VIH : prévention et dépistage freinés par les idées reçues chez les jeunes
Entre 2014 et 2023, les découvertes de séropositivité chez les 15-24 ans ont augmenté de 41 % en France alors qu’elles baissaient de 15 % chez les 25-49 ans. À l’occasion du Sidaction 2026, un sondage réalisé auprès de 1 516 jeunes de 15 à 24 ans révèle que les fausses croyances sur le VIH restent très répandues. Comment ces idées reçues freinent-elles le dépistage ? Quelles sont les représentations erronées les plus fréquentes ? Et quelles conséquences ont-elles sur le regard porté sur les personnes séropositives ? On fait le point.

VIH chez les jeunes : un dépistage insuffisant malgré une épidémie toujours active
Si près des trois quarts des jeunes interrogés (74 %) estiment disposer d’un niveau d’information suffisant sur le VIH, leurs connaissances demeurent très approximatives. Par exemple, 21 % des sondés pensent que le sida est une maladie qui ne touche que les homosexuels et les toxicomanes.
Ce manque de connaissances fiables conduit à des comportements à risques. Parmi les jeunes sexuellement actifs, 62 % reconnaissent ne pas utiliser systématiquement le préservatif. Seuls 38 % déclarent avoir réalisé un dépistage du VIH au cours de l’année écoulée.
Le recours trop faible au dépistage a des conséquences concrètes. En 2024, 43 % des infections à VIH ont été découvertes à un stade tardif, dont 27 % au stade avancé. Un diagnostic tardif retarde la mise sous traitement et augmente le risque de transmission.
La confiance reste la principale raison invoquée pour ne pas se faire dépister avec un nouveau partenaire, citée par 68 % des jeunes.
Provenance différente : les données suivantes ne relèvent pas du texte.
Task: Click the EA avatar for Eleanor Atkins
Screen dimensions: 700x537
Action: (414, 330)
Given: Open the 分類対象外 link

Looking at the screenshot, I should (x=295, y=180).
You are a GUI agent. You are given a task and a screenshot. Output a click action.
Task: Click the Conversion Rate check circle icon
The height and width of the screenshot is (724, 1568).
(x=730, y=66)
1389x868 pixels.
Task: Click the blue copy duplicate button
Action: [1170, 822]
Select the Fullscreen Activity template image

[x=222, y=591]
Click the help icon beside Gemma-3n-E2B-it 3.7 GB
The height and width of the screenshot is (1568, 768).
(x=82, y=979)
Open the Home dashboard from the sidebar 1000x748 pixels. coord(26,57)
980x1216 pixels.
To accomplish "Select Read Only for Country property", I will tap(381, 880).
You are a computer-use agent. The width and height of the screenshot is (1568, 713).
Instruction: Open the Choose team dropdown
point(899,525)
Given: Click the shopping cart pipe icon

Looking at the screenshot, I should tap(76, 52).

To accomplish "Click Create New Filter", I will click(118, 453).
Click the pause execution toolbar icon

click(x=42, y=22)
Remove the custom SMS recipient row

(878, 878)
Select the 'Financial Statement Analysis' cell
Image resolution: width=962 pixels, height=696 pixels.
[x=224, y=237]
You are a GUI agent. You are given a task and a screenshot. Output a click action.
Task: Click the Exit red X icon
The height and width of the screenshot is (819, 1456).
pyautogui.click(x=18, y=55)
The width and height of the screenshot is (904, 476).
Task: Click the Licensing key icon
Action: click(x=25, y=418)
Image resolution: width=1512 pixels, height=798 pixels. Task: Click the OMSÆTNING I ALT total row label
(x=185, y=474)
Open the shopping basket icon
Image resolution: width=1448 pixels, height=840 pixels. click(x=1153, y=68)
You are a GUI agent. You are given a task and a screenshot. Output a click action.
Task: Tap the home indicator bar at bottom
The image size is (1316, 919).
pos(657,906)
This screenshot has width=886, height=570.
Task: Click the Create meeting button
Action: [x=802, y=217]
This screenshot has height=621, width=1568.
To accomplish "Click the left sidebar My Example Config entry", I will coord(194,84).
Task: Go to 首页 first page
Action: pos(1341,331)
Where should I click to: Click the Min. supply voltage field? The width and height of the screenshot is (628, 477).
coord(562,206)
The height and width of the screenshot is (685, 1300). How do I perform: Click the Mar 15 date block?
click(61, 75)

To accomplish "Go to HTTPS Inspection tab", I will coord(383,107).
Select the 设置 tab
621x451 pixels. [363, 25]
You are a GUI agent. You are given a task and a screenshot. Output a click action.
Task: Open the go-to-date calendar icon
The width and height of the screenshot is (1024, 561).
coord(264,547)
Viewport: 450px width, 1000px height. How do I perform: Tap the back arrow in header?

Cette perception faussée du risque est en partie nourrie par des idées reçues tenaces sur les modes de transmission.
Des idées reçues sur la transmission du VIH et ses traitements
Les résultats du sondage révèlent des confusions importantes, notamment sur les modes de transmission réels du VIH.
- 20 % des jeunes pensent que si « on regarde vraiment une personne », on peut savoir si elle a le sida ;
- 19 % d’entre eux que le VIH ne circule vraiment qu’en Afrique ;
- 39 % que le VIH se transmet par un baiser ;
- 33 % qu’on peut être contaminé en s’asseyant sur des toilettes publiques ;
- 27 % croient à un risque de contamination en partageant une assiette.
Ce mélange d’idées reçues et de fausses peurs dilue les messages essentiels de prévention.
Les traitements sont également mal connus. 39 % des jeunes pensent qu’un vaccin existe contre le VIH, et autant croient qu’il existe des médicaments permettant d’en guérir. À ce jour, aucun vaccin n’est disponible. Et si les traitements antirétroviraux permettent de bloquer la multiplication du virus et de préserver le système immunitaire, ils ne l’éliminent pas de l’organisme.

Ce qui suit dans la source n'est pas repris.